Я подошел к окну. На улице было жарко. Даже листва на деревьях не колыхалась, ни ветерка не доносилось с реки. Приятно было стоять на прохладном линолеуме и смотреть на серую воду, которая вспыхивала вдруг серебром, на речные трамвайчики, которые, раздувая под носом белые усы, важно ползли по сверкающей глади, – смотреть и смотреть на самый красивый в мире город и отыскивать взглядом все, что ты исходил своими ногами десятки раз: слева – Литейный мост, чуть направо – крейсер «Аврора», а сквозь него – Кировский мост, а еще дальше – белые колонны Эрмитажа, где несколько месяцев назад ко мне подошла Зинаида и сказала, что она – от имени всего нашего кружка любителей искусств – поручает мне подготовить сочинение на тему: «Что мы знаем о Гомере». И прибавила при этом – для того, наверное, чтобы я проникся важностью задачи, – что эти сочинения будут (после их утверждения, конечно) отосланы на международный конгресс по Гомеру, который состоится следующей зимой на Кипре, и что такой конкурс объявлен Организацией Объединенных Наций, и что конгресс будет присуждать медали за лучшие из этих сочинений… ну и так далее… И с того времени я хожу и, чем бы ни занимался, постоянно чувствую, что это сочинение висит у меня на душе, как ядро на ноге у каторжника.

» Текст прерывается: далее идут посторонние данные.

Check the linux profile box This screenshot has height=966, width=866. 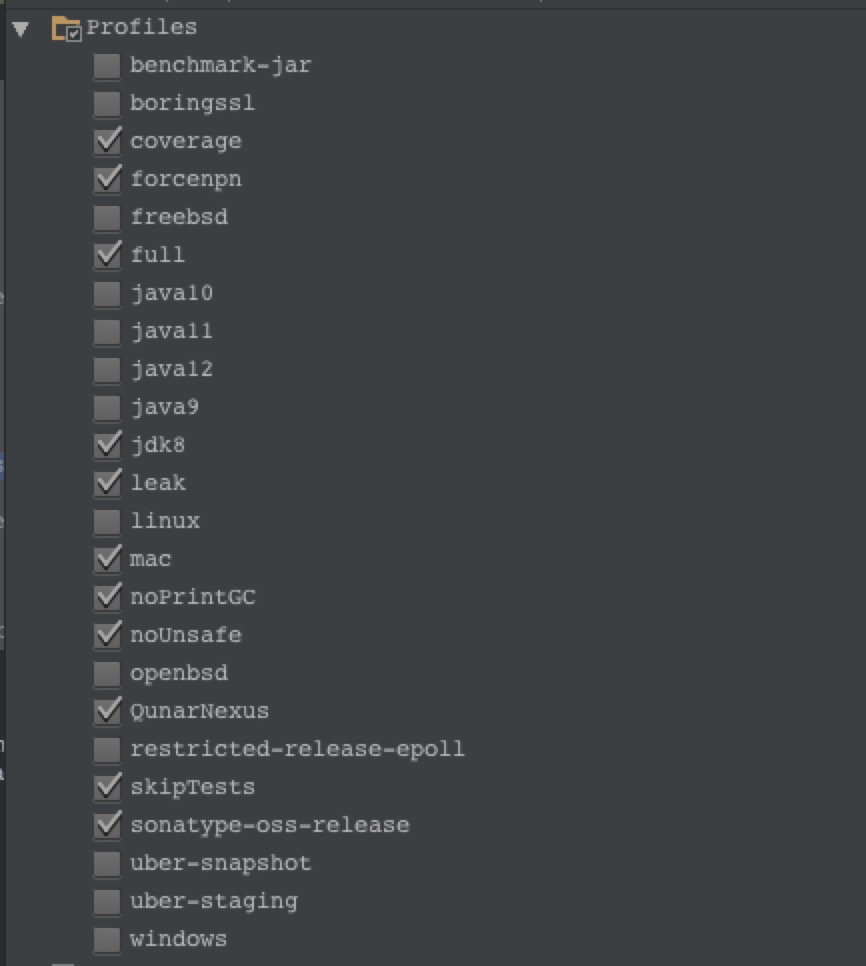coord(107,522)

И что, подобно этому каторжнику, я начинаю постепенно привыкать к своему ядру, и даже любить его или гордиться им. Ясно, конечно, что на все дела никакого времени не хватит, так что в связи с этим сочинением и тем, что надо сидеть в библиотеке и читать всю эту необъятную литературу, все эти сочинения философов древности и ученых позднейших времен, которые даже перечислить нельзя, мне пришлось забросить кое-какие дела – например, мой кружок юных натуралистов, моих змей, которых я наблюдал целых два года. Более того, я даже маркам стал уделять меньше времени и пропустил новый каталог Цумштейна за этот год, а если учесть, что ко всем моим прежним занятиям прибавилась еще гребля – то можно легко себе представить, что у меня была за жизнь все те месяцы, после отъезда родителей и до того момента (которого я, к сожалению, не помню), когда меня привезли сюда – привезли в сопровождении Кости и кота, которого Костя принес по моей просьбе, – я жутко просил, просто умолял врачей, чтобы они разрешили коту пожить со мной в палате, но разве у них допросишься. Да, я теперь только понимаю, что это была у меня за жизнь, без малейшей передышки: с утра, естественно, школа, затем два раза в неделю Эрмитаж, два раза – тренировки в гребном бассейне, в воскресенье – лыжные вылазки, а все остальное время – сидение в Публичной библиотеке, где каждый раз обнаруживалось, что на каждые пять прочитанных тобою книг отыскались еще десять – тех, что тебе необходимо еще прочитать. И так длилось до тех пор, пока я не понял, что, идя по этому пути, я никуда не приду и никто не придет и что прочитать все книги, посвященные гомеровскому вопросу, – попытка совершенно безнадежная. Я даже отчаялся было и хотел сказать Зинаиде, что отказываюсь от всякого участия в конкурсе, и даже сказал об этом Ленке, с которой я к тому времени уже делился всеми своими замыслами, но она сказала, что мне самому потом будет за это стыдно, и что другим ничуть не легче, и еще сто тысяч правильных слов, а под конец сказала, что будет мне помогать делать выписки из разных книг, – словом, еще раз подтвердила, что она за человек, и я как вспомню, что не сегодня-завтра она уедет в эти дурацкие Кириши, так выть хочется.